Le cahier des charges de l’HaDEA pour ce contrat livre, à sa page 5, le dogme de la Commission contre la réduction des risques : « Le défi de l’élimination du tabagisme s’est accru en raison de la grande variété de produits du tabac émergents et de produits connexes (par exemple, les produits du tabac chauffés, les e-cigarettes sans nicotine et les sachets de nicotine) qui entrent sur le marché européen ». La Commission considère toujours la réduction des risques uniquement comme un danger. En contradiction avec le texte du Plan Cancer (BECA), qui souligne le rôle du vapotage dans l’arrêt tabagique pour certains fumeurs en Europe, dont la Commission se prévaut pourtant pour déclencher ce financement.

Plus loin, à la page 10 de ce cahier des charges, l’agence de la Commission annonce que la modélisation ainsi que l’évaluation des résultats sanitaires de la politique sur le tabagisme seront confiées aux contractants. La Commission livre ainsi l’élaboration et l’évaluation de la politique antitabac européenne à des sociétés privées, aux intérêts financiers opaques. 

« Il sera demandé au contractant d’effectuer des tâches dans le cadre de contrats spécifiques telles que : 

  • Examen de la littérature et des études scientifiques existantes et/ou l’évaluation des résultats sanitaires et cliniques liés à un ou plusieurs sujets relatifs au tabac ou à la nicotine
  • Évaluation des résultats sanitaires et cliniques liés à un ou plusieurs sujets relatifs au tabac ou à la nicotine
  • Analyse statistique, commerciale et économétrique liée à la santé ou à un ou plusieurs sujets liés au tabac ou à la nicotine.
  • Modélisation de la politique de lutte contre le tabagisme
  • Études comportementales et analyse des résultats sur un sujet/une question spécifique
  • Soutien aux avertissements sanitaires combinés
  • Soutien à l’étiquetage et au conditionnement des produits du tabac et des produits connexes.
  • Limites d’émissions/ingrédients et marqueurs de contenu/émission pertinents
  • Contribution technique au développement de systèmes d’information
  • Contribution à l’évaluation juridique des mesures européennes, nationales et internationales de lutte contre le tabac », liste l’HaDEA en page 10 de son cahier des charges (notre traduction et notre emphase).

Au moment où Qatargate et opacité de contrats passés par la présidente de la Commission européenne avec Pfizer embrasent les travées bruxelloises, l’annonce de ce contrat sous-traitant la conception de la politique antitabac à des organismes étrangers et liés à des intérêts financiers montre l’absence de prise de conscience de la Commission de la nécessité d’assainir ses pratiques avec les lobbys. 
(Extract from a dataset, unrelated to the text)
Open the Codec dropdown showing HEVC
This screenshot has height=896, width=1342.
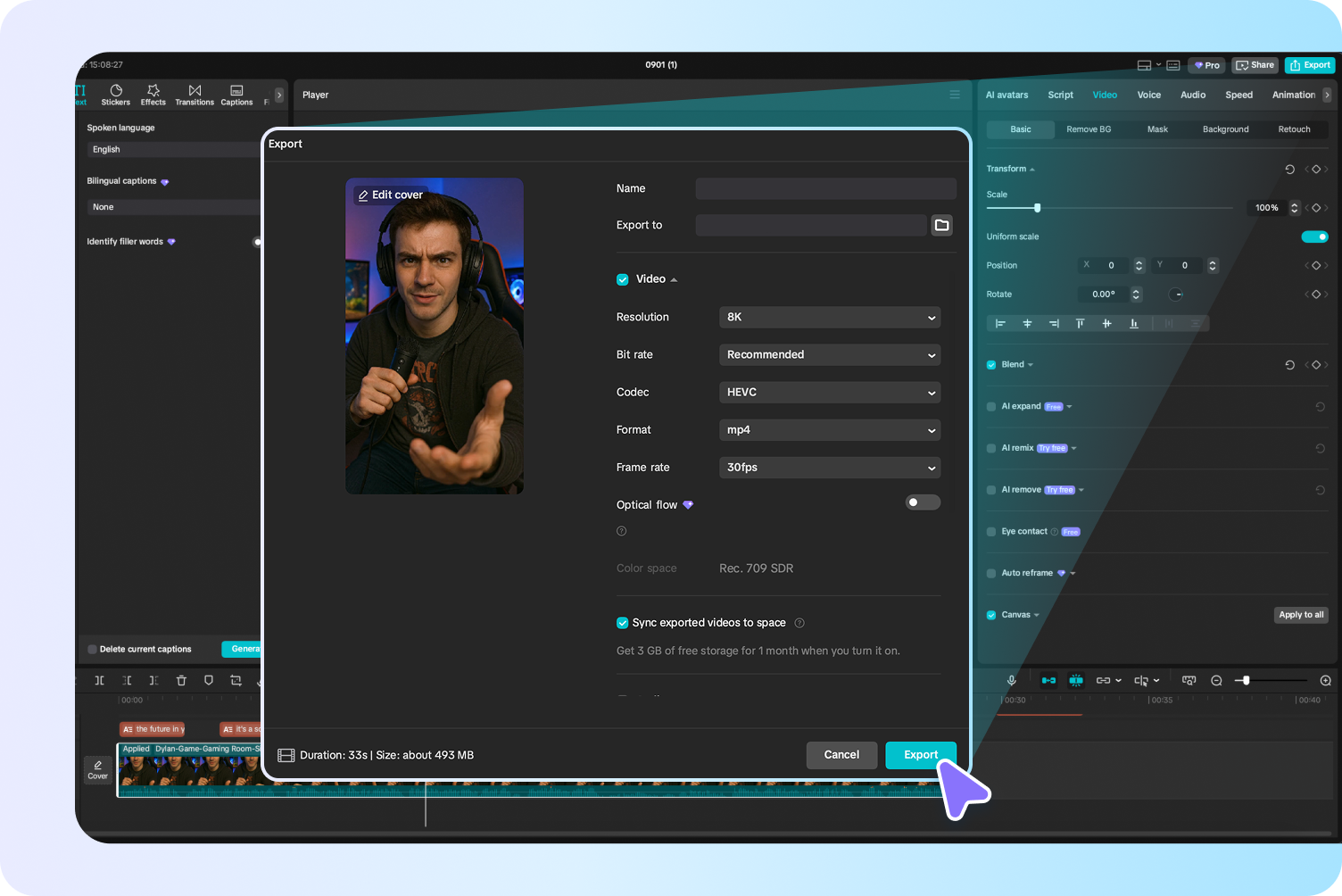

« Un autre problème est celui des conflits d’intérêts (COI) potentiels pour les groupes adjudicataires des appels d’offres. Bien sûr, ils sont obligés de déclarer qu’ils n’ont pas de COI quand il s’agit de l’industrie du tabac. Mais qu’en est-il des conflits potentiels de leur travail pour d’autres industries, telles que l’industrie pharmaceutique, dont nous ne sommes peut-être pas au courant ? », s’interroge l’ETHRA sur son site.

Le tabagisme est pourtant la principale cause évitable de maladies et de décès prématurés dans l’Union européenne. C’est également un immense enjeu financier.